Herbaceous rangeland biomass (a RAMONA core product) [t DM ha-1] is the net accumulation of the photosynthetic gain of carbohydrates (gross primary productivity, GPP, [g C m-2 day-1]) and losses through autotrophic respiration (Ra). Whereas GPP can be estimated by remote sensing, Ra can’t. In limited areas it may be possible to estimate grassland biomass productivity by linear models directly from GPP, or by using simple scalars to estimate net primary productivity (NPP) from GPP as in the current Copernicus Global Land Service Dry Matter Productivity product where dry matter productivity is assumed static and equal 0.5 x gross dry matter production. However, in Africa, there is in general insufficient ground data for calibration and validation. An alternate solution is to combine remote sensing and ecosystem modelling. Using an ecosystem model to convert GPP to NPP and biomass provides better constraints to the relationships across an extensive geographical area.
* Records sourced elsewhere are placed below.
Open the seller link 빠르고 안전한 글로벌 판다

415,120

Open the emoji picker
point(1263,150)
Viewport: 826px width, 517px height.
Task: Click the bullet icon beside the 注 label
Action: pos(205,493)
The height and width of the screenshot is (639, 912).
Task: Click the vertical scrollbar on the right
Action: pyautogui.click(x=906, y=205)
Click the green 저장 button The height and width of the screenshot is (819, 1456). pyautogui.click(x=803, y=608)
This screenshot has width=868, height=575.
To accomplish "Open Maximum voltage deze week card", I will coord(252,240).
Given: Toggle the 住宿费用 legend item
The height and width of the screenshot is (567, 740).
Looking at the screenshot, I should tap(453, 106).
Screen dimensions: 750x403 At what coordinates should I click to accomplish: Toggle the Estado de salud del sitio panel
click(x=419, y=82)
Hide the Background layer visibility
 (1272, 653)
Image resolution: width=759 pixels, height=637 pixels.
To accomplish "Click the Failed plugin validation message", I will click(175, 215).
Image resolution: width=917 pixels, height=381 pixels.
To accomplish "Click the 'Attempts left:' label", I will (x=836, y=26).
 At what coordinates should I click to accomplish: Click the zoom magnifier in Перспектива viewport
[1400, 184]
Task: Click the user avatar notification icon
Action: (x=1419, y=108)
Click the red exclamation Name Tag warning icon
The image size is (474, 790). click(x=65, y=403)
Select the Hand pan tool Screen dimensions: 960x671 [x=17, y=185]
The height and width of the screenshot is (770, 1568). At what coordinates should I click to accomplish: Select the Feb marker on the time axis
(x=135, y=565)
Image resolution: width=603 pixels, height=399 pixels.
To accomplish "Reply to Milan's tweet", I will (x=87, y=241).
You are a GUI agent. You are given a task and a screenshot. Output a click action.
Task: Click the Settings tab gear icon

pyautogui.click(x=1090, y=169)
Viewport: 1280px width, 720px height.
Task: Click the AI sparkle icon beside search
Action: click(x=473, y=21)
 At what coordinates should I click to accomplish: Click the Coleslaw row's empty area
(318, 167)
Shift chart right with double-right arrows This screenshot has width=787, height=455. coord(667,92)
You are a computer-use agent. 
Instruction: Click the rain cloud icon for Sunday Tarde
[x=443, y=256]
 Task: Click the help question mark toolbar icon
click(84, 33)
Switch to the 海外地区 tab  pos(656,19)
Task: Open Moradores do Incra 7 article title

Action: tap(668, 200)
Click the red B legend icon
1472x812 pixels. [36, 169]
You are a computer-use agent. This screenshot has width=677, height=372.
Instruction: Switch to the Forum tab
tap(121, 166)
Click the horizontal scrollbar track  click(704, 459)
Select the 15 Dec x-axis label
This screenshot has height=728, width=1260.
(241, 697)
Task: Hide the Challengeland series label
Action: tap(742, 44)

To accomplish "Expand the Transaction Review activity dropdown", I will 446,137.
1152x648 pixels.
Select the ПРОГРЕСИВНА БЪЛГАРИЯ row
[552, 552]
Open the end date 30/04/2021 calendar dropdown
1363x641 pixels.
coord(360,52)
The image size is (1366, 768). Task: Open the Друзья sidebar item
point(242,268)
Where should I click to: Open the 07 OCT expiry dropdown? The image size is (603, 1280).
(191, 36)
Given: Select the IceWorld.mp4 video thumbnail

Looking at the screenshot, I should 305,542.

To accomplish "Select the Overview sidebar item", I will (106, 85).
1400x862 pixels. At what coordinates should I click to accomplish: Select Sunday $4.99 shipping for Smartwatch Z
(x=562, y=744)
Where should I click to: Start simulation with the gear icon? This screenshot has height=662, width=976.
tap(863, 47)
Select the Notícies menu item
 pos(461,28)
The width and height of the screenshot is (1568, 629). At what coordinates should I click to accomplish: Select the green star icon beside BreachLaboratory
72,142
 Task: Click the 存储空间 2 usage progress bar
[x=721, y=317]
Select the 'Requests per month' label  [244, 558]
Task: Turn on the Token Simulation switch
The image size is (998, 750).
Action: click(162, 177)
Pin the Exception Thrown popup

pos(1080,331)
The seasonal and spatial dynamic in the model is provided by GPP and originating from Sentinel based Earth observation data. GPP is estimated via a state-of-the-art implementation of the light use efficiency (LUE) methodology based on time series of fAPAR from fused Sentinel 2 and 3 data. The general algorithm quantifies GPP [g C m-2] as a product of the absorbed photosynthetic radiation (APAR=fAPAR x PARin, [MJ]) and the efficiency by which APAR is converted into carbohydrates, εmax [g C MJ-1] and environmental scalars that downregulates εmax based on resource limitation or environmental constrains:
GPP = εmax • fAPAR • PARin • scalars (1)
GPP and NPP will be calculated every five days as accumulated GPP – autotrophic respiration (Ra). Biomass dry weight is assumed to equal NPP/0.45 assuming a carbon content of 45%. εmax denotes the maximum rate of conversion of light energy and varies with photosynthetic pathway (C3/C4), may vary spatially and temporally. Candidate values for εmax will be derived from; 1) current eddy covariance flux measurements from African rangelands sites, 2) historical flux measurements from the FLUXNET2015 data base and additional African sites, 3) extracted from literature and 4) extracted from existing LUE models such as MOD17 and similar models based on Earth observation.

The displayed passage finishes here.